Именно поэтому возникает параллель с «Каменным мостом» Терехова. Роман тоже написан с этим ощущением «сохранения тайны». И Степанова, и Терехов разгребают чужие завалы памяти и чувствуют при этом дистанцию; они ведут себя не как родственники на поминках, а как минеры, которые метр за метром осторожно ощупывают почву. Нельзя прикасаться, нельзя вскрывать. Нельзя делать выводы. Можно только делать проходы, чтобы тебя не накрыло. Помнить нужно осторожно.

Тут Степанова играет в самую тонкую игру. Она, по сути, пишет о важности «чего-то не знать», сознательно оставить в неведении. Балансировать на грани знания и незнания. Это своего рода приучение к культуре невидимого, скрытого. В прозрачном мире теперь нужно учиться видеть, различат не до конца. Нужно учиться жить со скрытым – иначе потеряем всё.

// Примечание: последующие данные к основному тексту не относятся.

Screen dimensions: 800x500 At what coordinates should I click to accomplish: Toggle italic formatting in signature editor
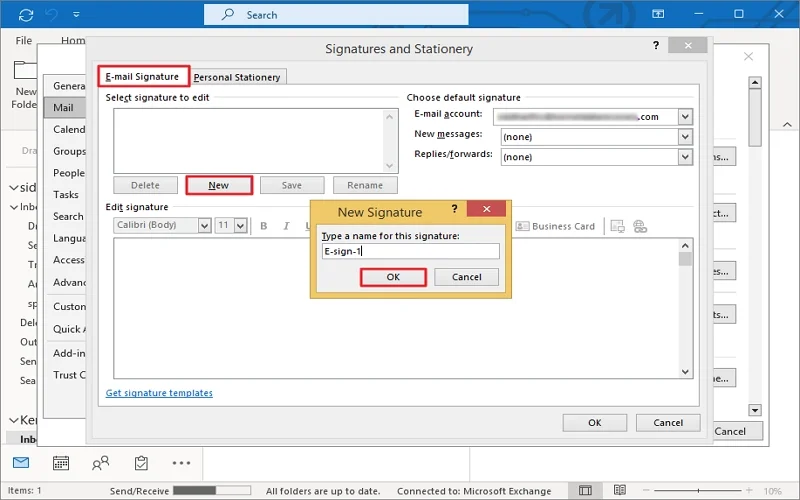(x=286, y=226)
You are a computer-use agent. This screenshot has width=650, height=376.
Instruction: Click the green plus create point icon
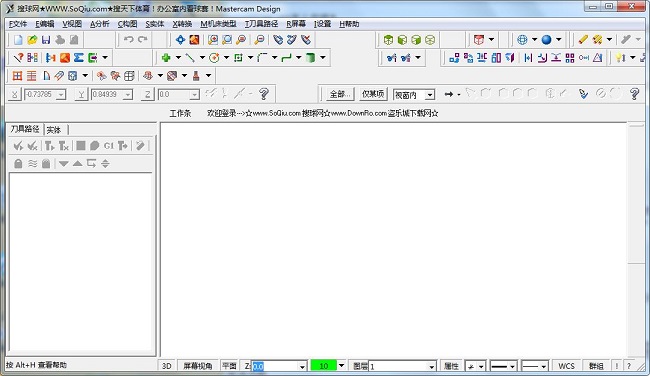166,58
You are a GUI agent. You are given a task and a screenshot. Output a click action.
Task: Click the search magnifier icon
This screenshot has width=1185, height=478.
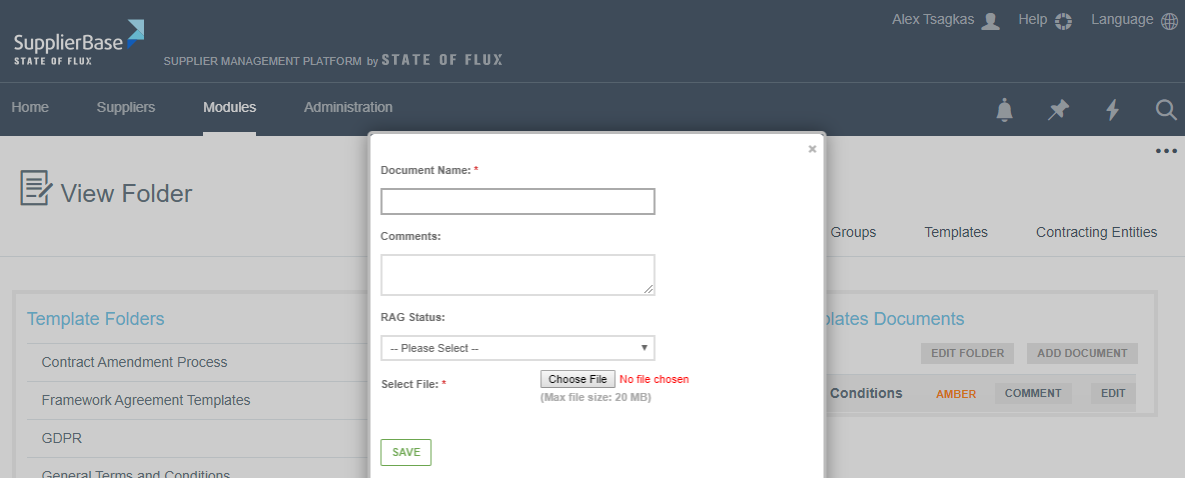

Именно память о неизвестном и составляем дискурс памяти – всё остальное ею в чистом виде не является. Суть – чтобы мы силились вспомнить то, чего не знаем, и в простукивании обшивки прошлого только и может проявиться подлинное в нас самих. Тут возникает острое ощущение незаконности происходящего – и это правильное ощущение. В памяти есть что-то криминальное.

…Степанова кроме прочего демонстрирует неподдельную готовность к другому, тем самым создавая поле лояльности для читающего. Без этой толерантности к читателю не сделаешь теперь книгу.

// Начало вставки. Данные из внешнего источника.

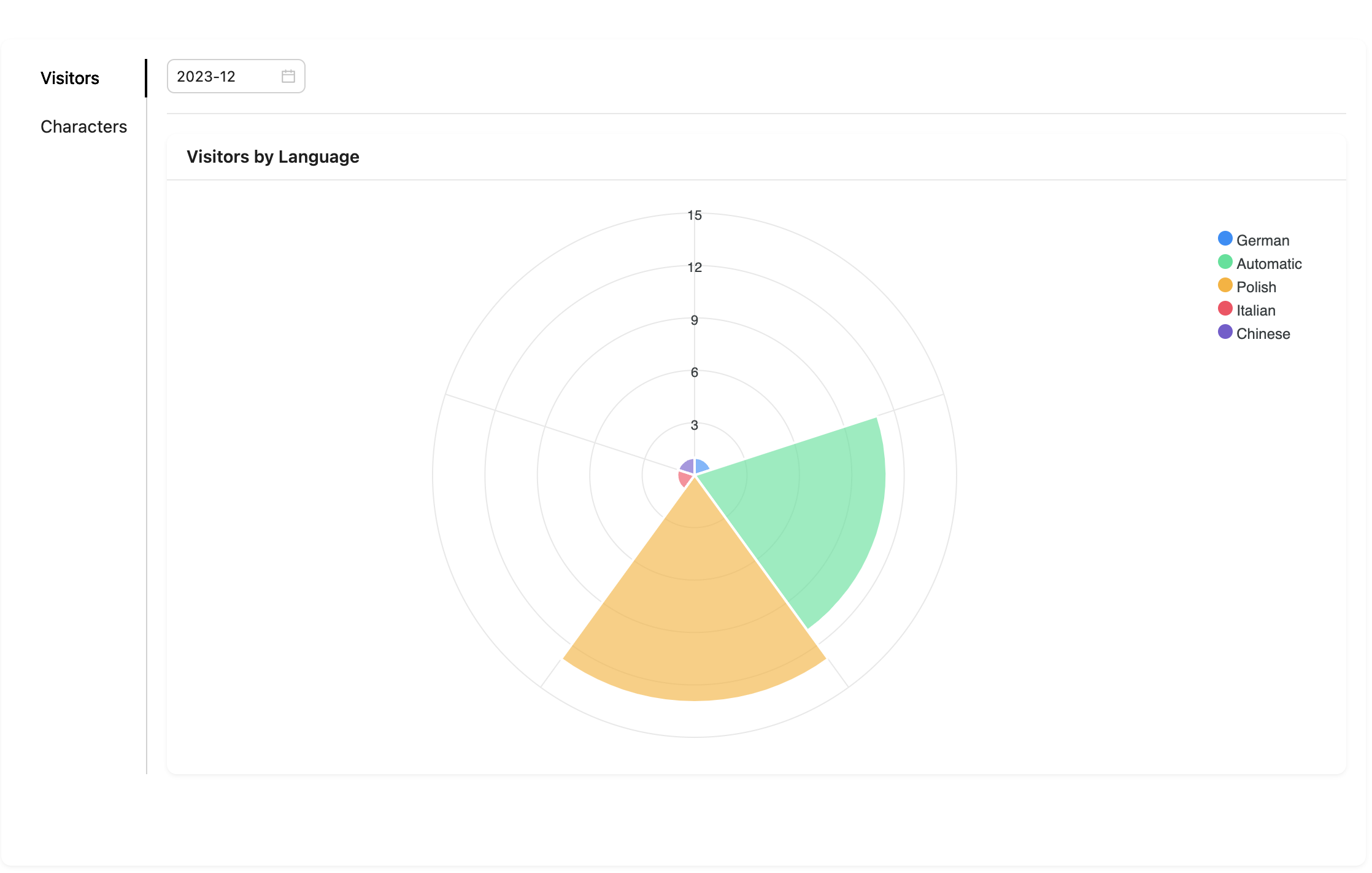Click the blue German legend dot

Вероятно, он долго приучала себя быть открытой – да и можно ли поэту иначе? Это завораживает. Разомкнутость письма поразительно соответствует общей ситуации разомкнутости постмодерна, когда ты на ветру и в то же время лишен опоры. Опору мы ищем в памяти, в родственниках, хотя на самом деле ищем себя. Степанова это понимает и постоянно словно бы говорит себе «стоп»: это не обо мне, это о других. Этот роман, кажется, приоткрыл дверь в саму возможность русской литературы, и хотя оттуда, из-за двери, дохнуло холодком, там можно жить. Сюжет, оказывается, можно высекать из мысли. Из зазора между мыслью и скрытым. Вот поэтому – триллер.